The fact of the matter is, regardless of the quality of your insight-generating algorithms, the old IT proverb, ‘garbage in, garbage out’ holds true.  If you don’t know the quality of your data then you not only run the risk of offering poor service but, worse than that, of offering the wrong service to your clients, customers and colleagues.

Data is replicated all over your company. The same person (be they client, customer or colleague) can have the same type of data (the product data, name and address data) stored in scores of systems over a multitude of spreadsheets and it will, undoubtably, go into a wide number of reports. 

Unfortunately for most companies, this data can be inconsistent, incomplete, out-of-date, or worse, plain wrong.  Moreover, this same data is likely being rolled into processes that are feeding your decision making or, increasingly, into your machine-learning algorithms. Which leads us back to the basic problem: ‘garbage in, garbage out’. Simply put, you need to measurably separate your data into data that works for you and data that works against you. 

Measurement of your data is surprisingly easy to implement. It can be as simple as adding in a confidence or quality level ranking to your data from 1 to 5 (1 being unknown and/or unverified and 5 being completely accurate and/or verified).

This simple assignment of quality can be easily added into your machine-learning/analytics/reports.

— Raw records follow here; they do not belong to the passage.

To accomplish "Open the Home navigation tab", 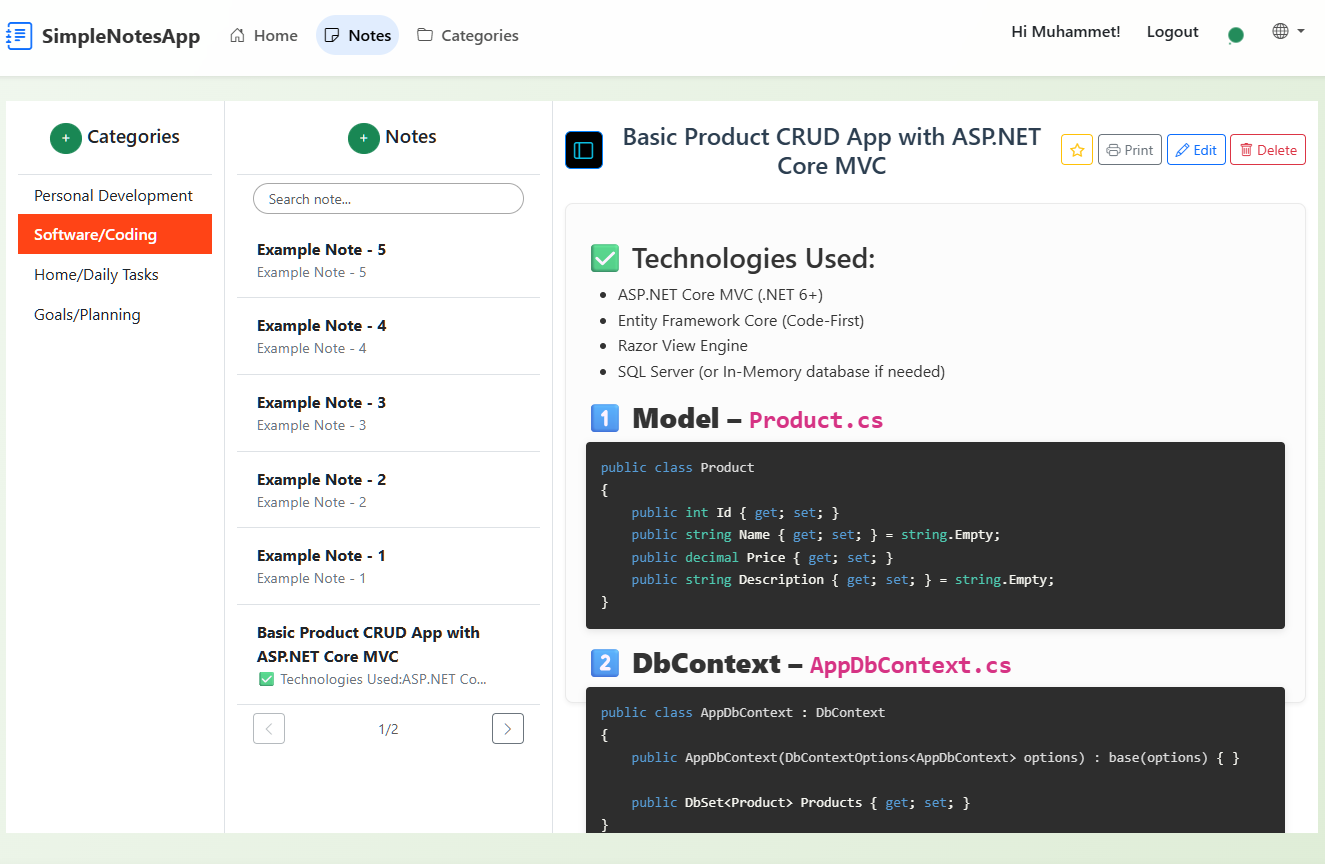I will click(x=264, y=35).

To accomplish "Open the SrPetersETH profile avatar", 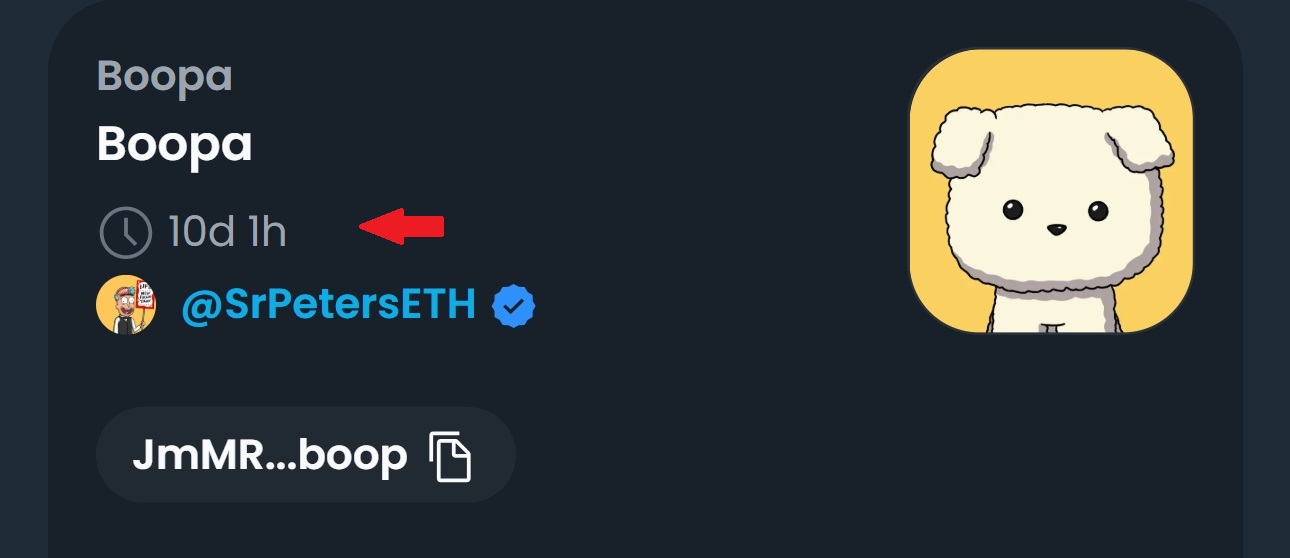I will click(126, 304).

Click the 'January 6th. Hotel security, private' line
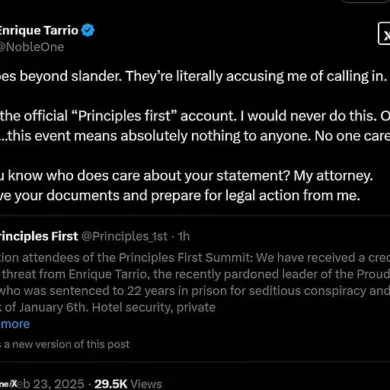pyautogui.click(x=108, y=307)
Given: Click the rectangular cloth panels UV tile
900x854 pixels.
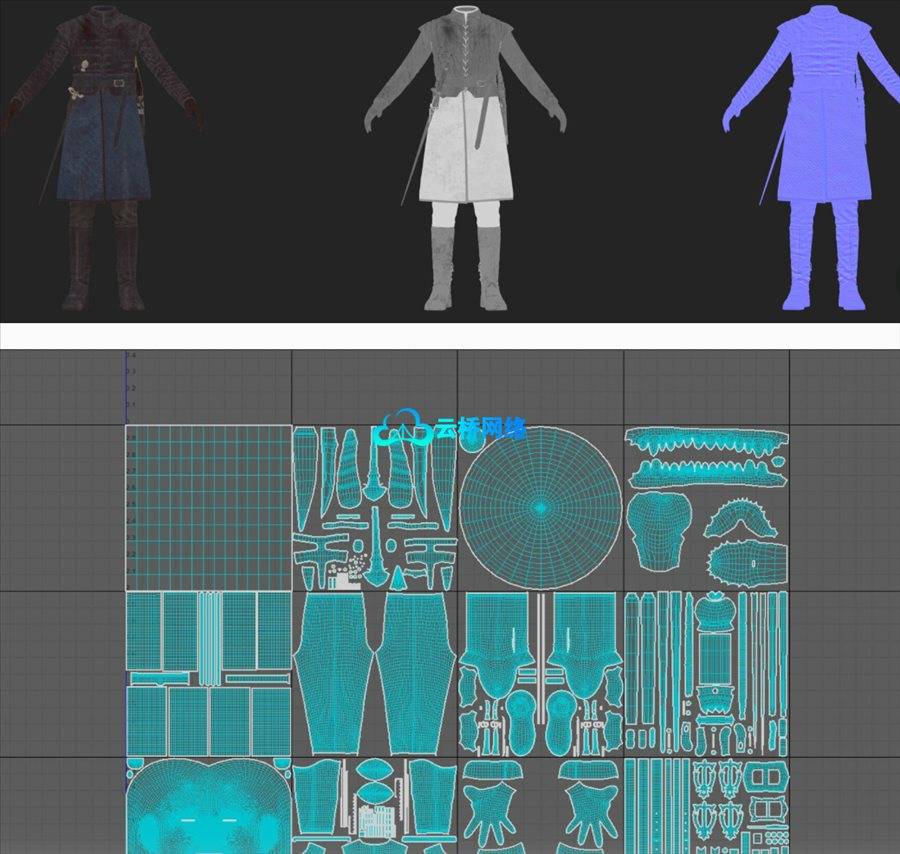Looking at the screenshot, I should [208, 672].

In doing so, you can confidently ask for “the data we really know about our customers,” and, from there, determine real, actionable and, most importantly, relevant outcomes that can drive happier more valuable customers.

The alternative is being immersed in ‘good decisions based on bad data’ - the worst outcome possible for any investment in data-analytics/machine-learning.

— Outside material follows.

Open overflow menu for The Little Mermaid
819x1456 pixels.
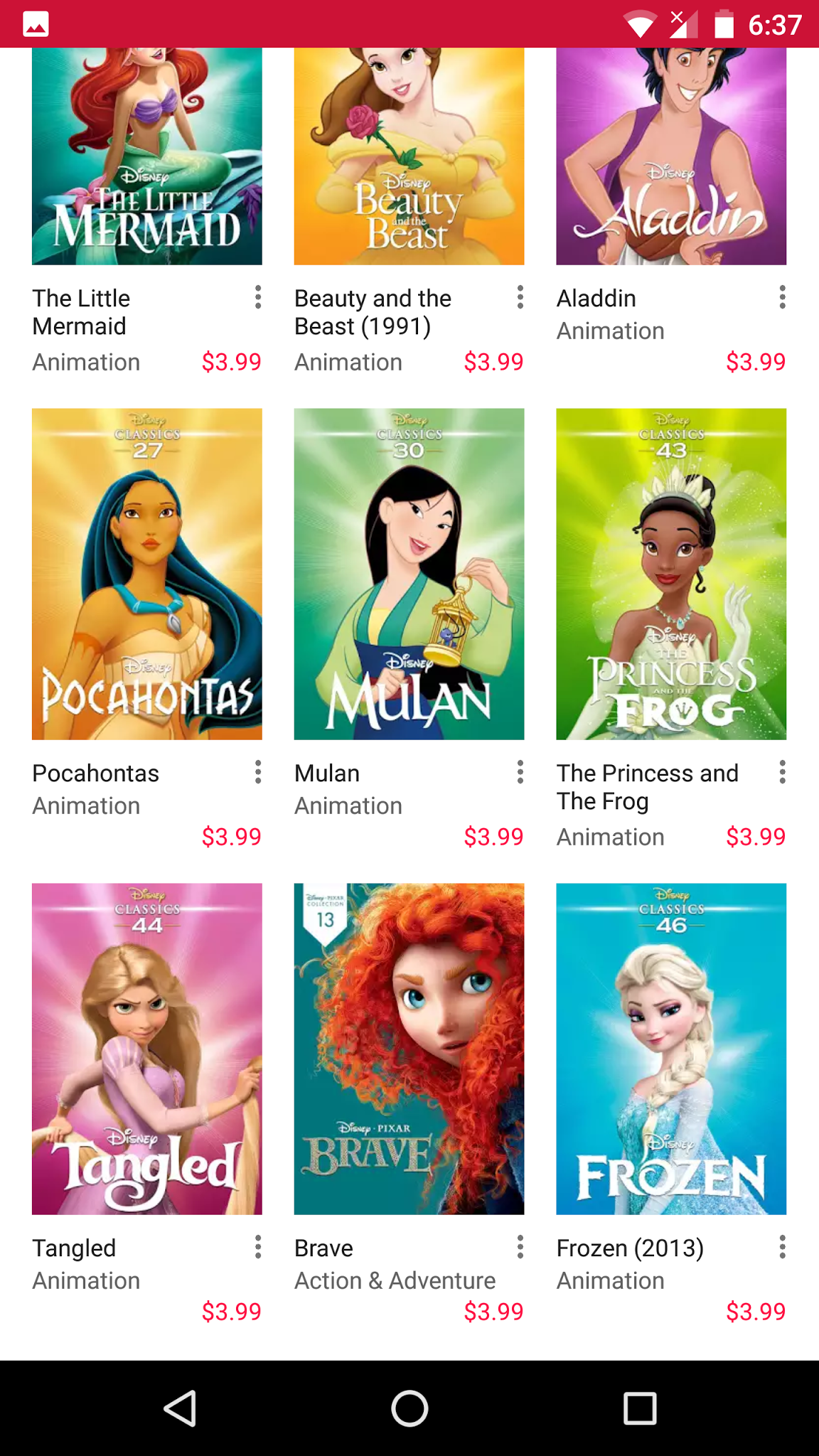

In five easy steps you can create a quick benchmarking/scoring of your company’s data, which will inform everyone from operational to strategic management how much they can trust the data they are building their decisions from.

The steps are:

  1. Identify your core information. For most companies this would encompass their customer profiles and associated product portfolios. Most companies will view customer service as being essential, so product use and any customer service related data can be defined as your core data elements.

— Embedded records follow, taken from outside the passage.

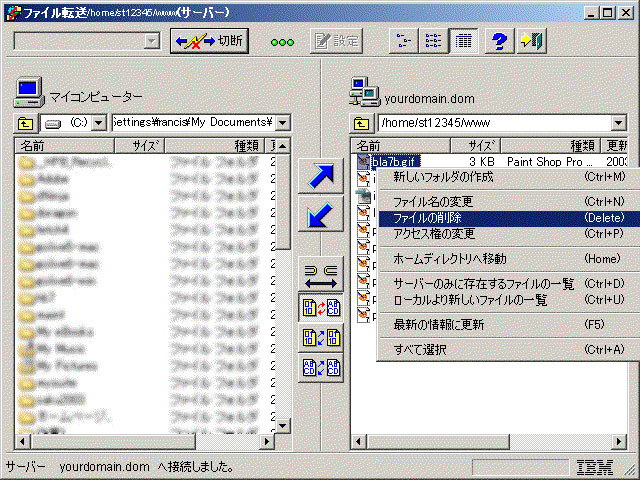This screenshot has height=480, width=640.
Task: Click the upload arrow button (upper-right arrow)
Action: (x=321, y=176)
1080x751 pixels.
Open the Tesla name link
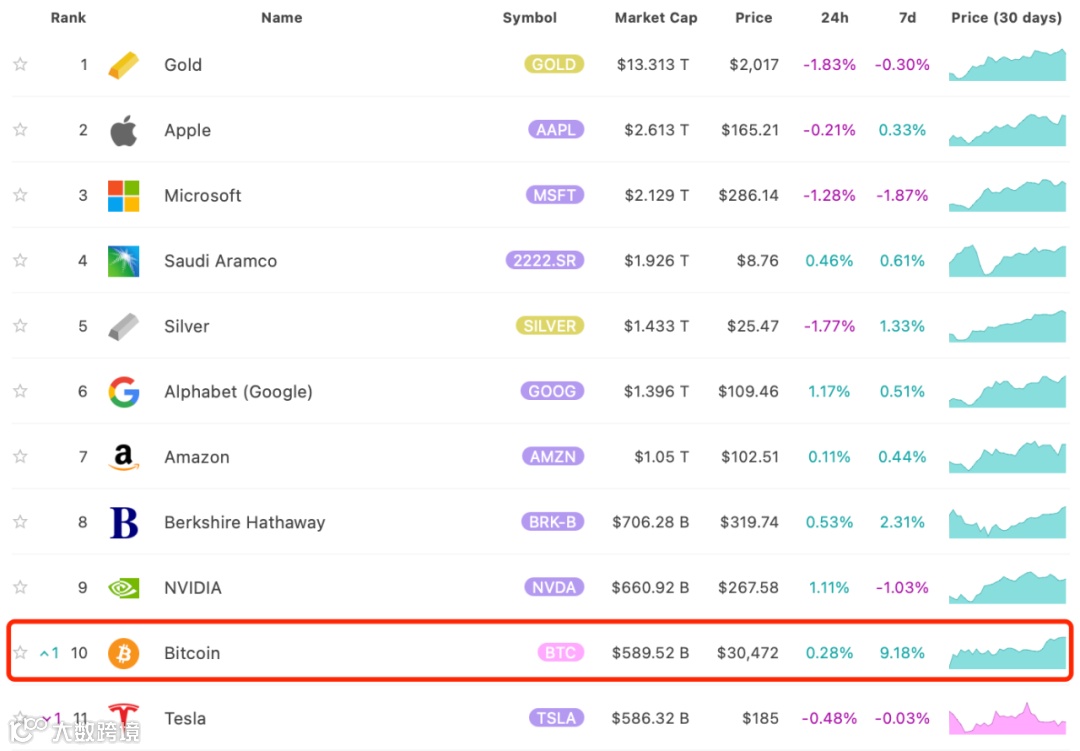pos(185,718)
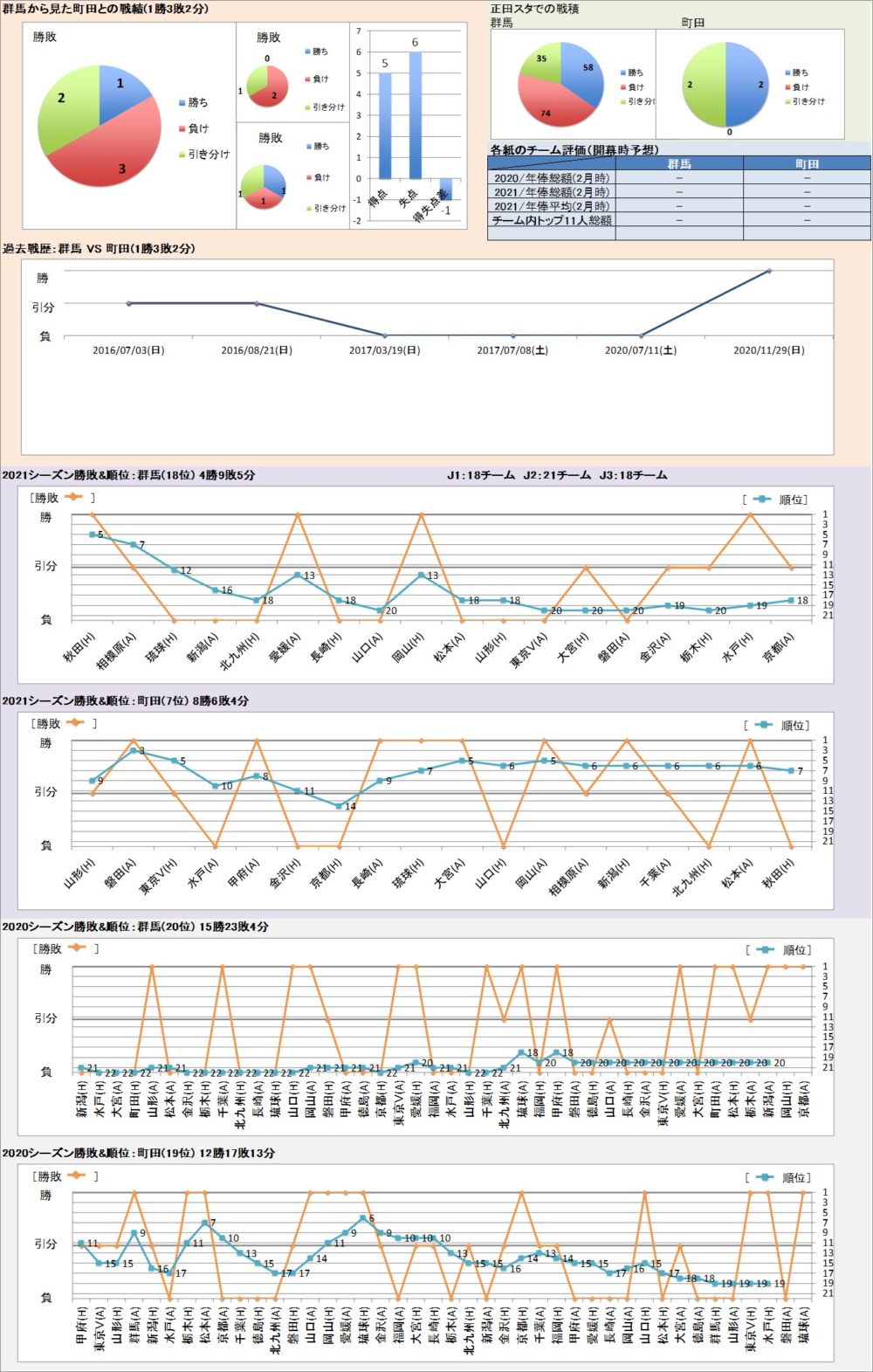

  2. Identify your SoR (Source of Record). In most companies you will have more than one system storing your core information. You need to select one system for each core data element – its recommended that you choose the system that has to the most up-to-date and accurate information.

  3. Scoring. You then need to score each data element (e.g. customer address) in your core data on a simple scale between one and five. The range should reflect one equating to, “we don’t know” and 5 equalling, “we know that the information is correct because we had the customers validate the address, we have cross checked it with 3rd party data and the addresses are “real” i.e. they work in Google Maps”. A score of 3 would be the norm for most SoR systems; this is because generally customers update this data, therefore it is only as accurate and as up-to-date as they have entered it and ‘agreed’ to share with you.

  4. Measuring. You now have a simple measurement/score reflecting how much you can trust your SoR data. Now all you need to do is make sure you use this scoring data to generate your reports so you will generate consistent reporting, from different departments, with a known quality of data.

  5. Validation. Machine-learning/deep learning (also known as AI) can require large amounts of data to ‘work their magic’ but they can generate poor results with poor data. Big data in no way guarantees Smart Data so systemic data quality/validation processes need to be put in place for SoR that score a 3 or less. This means creating a method of checking your data for accuracy, timeliness (is is up-to-date) and completeness (are we missing anything). The result will be that your data will a) be of better quality and b) won’t go out-of-date as it would be the case if it was a ‘one-off’ fix.

Data is cheap, information is invaluable.  With your uplifted SoR data driving your analytics, reporting and any machine-learning/AI your company will be set to begin the journey to offer the sought after omni-channel, hyper-personalised service you need to differentiate in today’s global and hyper-competitive market landscape.